AT&T could be required to submit all of its interconnection agreements, along with regular network performance reports, to the FCC as a condition of FCC approval of the company’s plan to acquire DirecTV in a $48.5 billion deal announced in May 2014.
In a statement released late yesterday, FCC Chairman Tom Wheeler said he was circulating an order to his fellow commissioners that would approve the acquisition provided that AT&T agrees to that and other conditions. Proposed conditions include:
- A commitment to bring fiber-to-the-home to more than three times as many metropolitan areas as previously announced
- AT&T would not be allowed to exclude affiliated video services and content from data caps on its fixed broadband networks
- A requirement for an independent officer to help ensure compliance with these and other proposed conditions
With Wheeler and two other Democrats having control of the five-commissioner FCC, there is a strong likelihood that the order will be adopted.
The Department of Justice already has approved AT&T’s acquisition plans.
The AT&T/ DirecTV Approval Plan
It’s not surprising that conditions of the AT&T/ DirecTV deal include a broadband build-out commitment.
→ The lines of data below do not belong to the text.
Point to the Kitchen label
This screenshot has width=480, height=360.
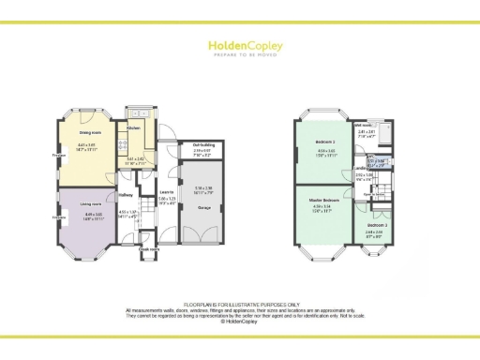(x=133, y=128)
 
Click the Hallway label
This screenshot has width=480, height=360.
(x=125, y=195)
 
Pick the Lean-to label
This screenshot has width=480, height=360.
(x=167, y=192)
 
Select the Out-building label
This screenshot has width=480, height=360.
(x=203, y=144)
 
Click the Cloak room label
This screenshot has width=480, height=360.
(x=148, y=249)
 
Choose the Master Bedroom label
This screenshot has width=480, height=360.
(x=323, y=201)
But what Wheeler is proposing is somewhat different from what reportedly was being considered just a couple of weeks ago. At that time the focus appeared to be on bringing broadband, although not necessarily fiber-to-the-home, to rural areas. But based on Wheeler’s statement, the FTTH buildout requirement appears to emphasize metro areas.
Earlier reports also referenced a requirement to offer stand-alone broadband – a requirement not referenced in the statement that Wheeler released yesterday. This is an important issue in rural areas where customers are commonly required to take landline voice service in order to get DSL – a requirement that carriers often impose to help cover the cost of operating the underlying infrastructure supporting both services, a cost that tends to be higher in rural areas.
While Wheeler might appear to be turning his back on the rural market, it’s possible the rural build-out and stand-alone broadband requirements are in the draft order but he chose not to highlight them — although not mentioning a rural build-out requirement would be an unusual move. It’s also possible that the Connect America Fund program figured into a decision to drop the expected requirements, if indeed that is what occurred.
Through the CAF program, AT&T has been offered $494 million to cover some of the costs of bringing broadband at speeds of 10 Mbps downstream to rural areas that cannot get landline broadband or can only get slow-speed DSL today. Perhaps Wheeler has decided that the CAF program already provides sufficient incentive for AT&T to undertake a rural broadband buildout.
I haven’t studied the CAF cost model in detail but because the CAF program is broadband-focused, FCC officials likely based cost calculations on broadband service only, and there may be an implicit assumption that customers would not be required to also purchase voice service.
AT&T has to decide soon whether to accept its CAF funding. But considering that the company accepted all the money it was offered last year in Phase 1 of the program, it would appear strongly likely that the company will make that decision again.